Hillbilly harmonica player
Saturday 03 January 2004
Horace Kidwell, harmonica player: born South Irvine, Kentucky 18 December 1910; married (one son, two daughters); died Adairsville, Georgia 29 December 2003.
Harpo Kidwell was among the finest hillbilly harmonica players of his generation and was, for over 10 years, a star on Atlanta radio's famed WSB Barn Dance.
He was born Horace Kidwell in South Irvine, Kentucky, in 1910 and as a 10-year-old was taught to play the harmonica, or "mouth harp", by his father. He also learned to play the guitar, bass and ukulele and made his first public appearance at a talent show in the town, later remembering:
When I finished playing and went back to my seat, I missed my chair and fell flat on the floor. That made the biggest hit of the evening.
He found work on radio stations in Ohio cities such as Cincinnati, Columbus and Dayton and eventually joined Glenn Hughes's Roundup Gang, a Kentucky-based string band noted for the unusual inclusion in its lineup of a female mandolinist, Jean Hughes. In April 1939 the Roundup Gang found itself performing on WSB, Atlanta's daily hillbilly show, the Cross Roads Follies.

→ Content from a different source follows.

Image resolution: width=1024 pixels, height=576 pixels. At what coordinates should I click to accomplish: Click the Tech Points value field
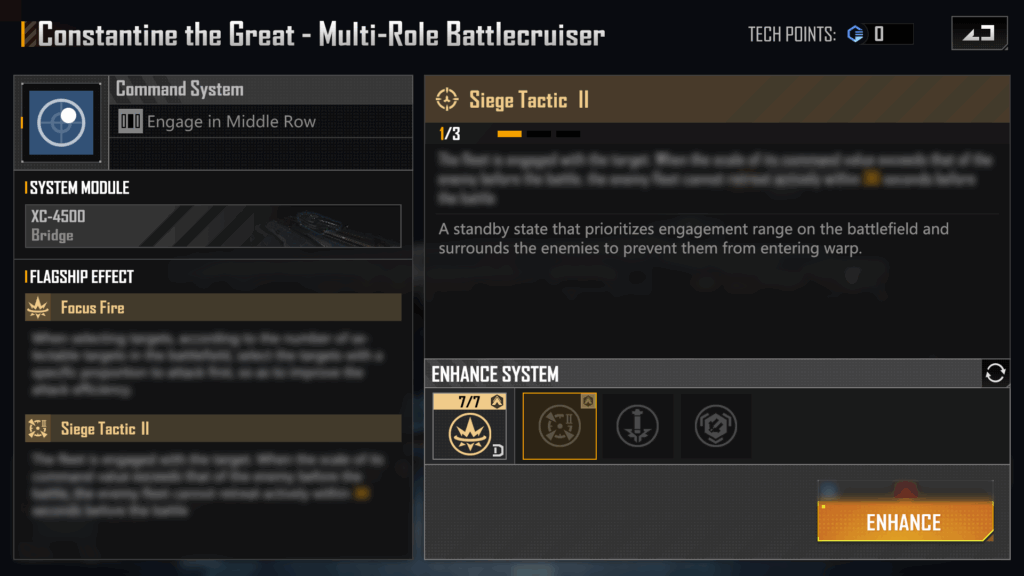click(891, 34)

Kidwell stayed in Atlanta until the early 1950s, becoming one of the most popular fixtures on the WSB Barn Dance following its launch in 1940. He played virtuoso showpieces such as "Fox Chase" and "Pan American Blues", which as a child he had heard performed by the black "harmonica wizard" and Grand Ole Opry star DeFord Bailey, and on occasion sang self-penned songs such as "How Many Biscuits Can You Eat?" and "Just Because". His own "Harpo's Waltz" also became an audience favourite.
Whilst at WSB Kidwell met the blind singer and guitarist Pete Cassell and together they wrote "The Moss Covered Mill". Other major acts with whom he worked on the Barn Dance included the Dixie Sweethearts James and Martha Carson, the western swing bandleader Hank Penny, the bluegrass star Mac Wiseman and the future songwriting great Boudleaux Bryant.
By the late 1940s the Barn Dance was struggling to maintain a viable audience and in February 1950 it was broadcast for the last time. Kidwell remained at the station for another year, fronting his own band, before heading north and finding work on Cincinnati's WLW Midwestern Hayride, which was broadcast simultaneously on radio and television. He also performed for a while on television's Cincinnati Music Hall before returning to Georgia where he eventually retired.
In 1987 he was inducted into the Atlanta Country Music Hall of Fame.